In her February 11th order, Judge Mann concluded that "the flagrant and willful nature of the discovery violations, coupled with counsel's deceptive representations to the Court, warrant an additional deterrent sanction in the nature of a fine [against Seyfarth]." Feb. 11th order at 20. Judge Mann spent months presiding over the discovery process in this case, communicating frequently with counsel for both parties as well as counsel for TSA; her evaluation of Seyfarth's performance during discovery is based on first-hand knowledge and experience. Judge Mann's imposition of sanctions on the firm was certainly not undertaken lightly or without provocation. Seyfarth must carry an extremely heavy burden on appeal. And Seyfarth comes nowhere close, largely relying on arguments that were unavailing when offered on the appeal of the Rule 37 sanctions against itself and Travel Sentry that have already been sustained above.

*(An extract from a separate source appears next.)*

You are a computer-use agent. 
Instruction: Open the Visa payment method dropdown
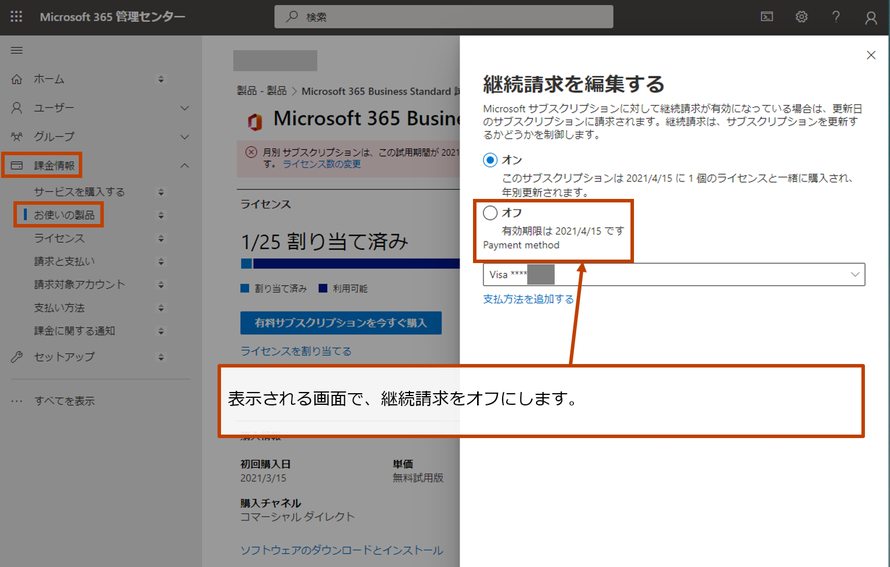point(673,274)
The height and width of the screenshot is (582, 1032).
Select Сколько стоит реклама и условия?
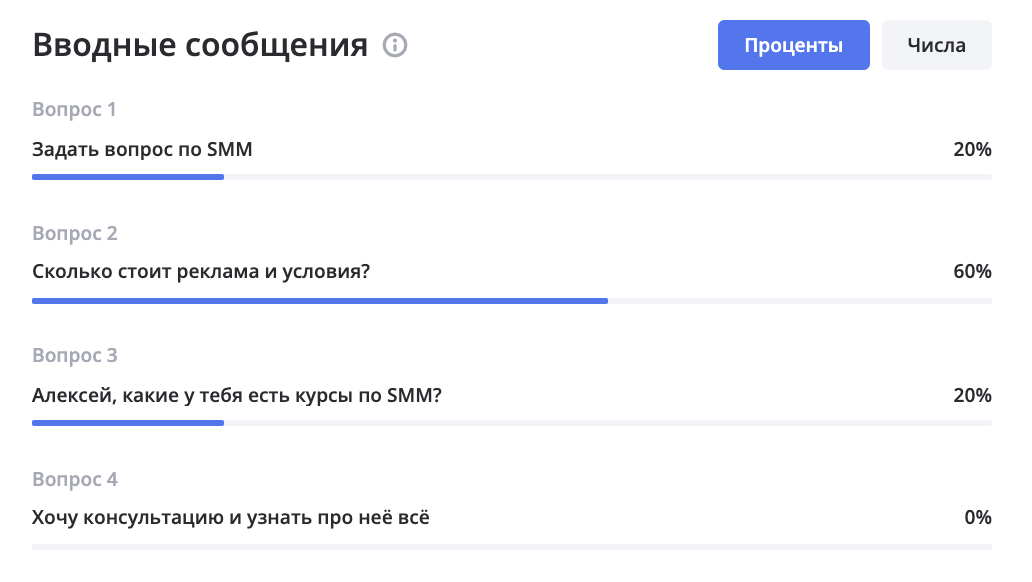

When the fog of litigation lifts, one fact remains unassailable: at the start of discovery, attorneys at Seyfarth knew that they were misleading the court (as well as Tropp and TSA), and made no attempt to correct or clarify the false impressions that their statements left. Judge Mann found, and this Court wholeheartedly agrees, that Seyfarth's conduct here was in no way consistent with the spirit and purposes of federal discovery rules. See Feb. 11th order at 17 (citing Advisory Committee Note, Fed.R.Civ.P. 26 (1983)). Further, Judge Mann labeled Seyfarth's attempt to justify its behavior as disingenuous, observing that Seyfarth, on behalf of its client, acted in a self-serving manner in violation of the rules, which resulted in the expense of needless time and effort (and money, in Tropp's case) to discover, investigate and remediate Seyfarth's conscious concealment of the facts and the Krause documents. The Court finds no error in any of, and, to the contrary, ample support for, the determinations of Magistrate Judge Mann. Even on a de novo review, the Court would be in total accord that a sanction in the form of a fine is appropriate to deter Seyfarth and others from engaging in any similar hide-the-ball discovery gamesmanship in the future. The amount of the fine, $10,000, is also reasonable and appropriate, and clearly sustainable either on a clear error or de novo review.
To some extent it continues. Seyfarth argues still that its repeated statements to Judge Mann that "Travel Sentry needs the documents requested from TSA in order to prepare for and take" Krause's deposition were "accurate and not misleading." Appeal at 23-24. But it is beyond obvious that this statement, particularly in the context of a request to extend the discovery deadline, would be taken by any reasonable listener to signify that Travel Sentry did not already have in its possession the very documents it claimed to "need".
For all of the foregoing reasons, the award of sanctions, including the separate fine of $10,000 imposed on the firm of Seyfarth Shaw LLP, is affirmed in its entirety and the appeal is dismissed.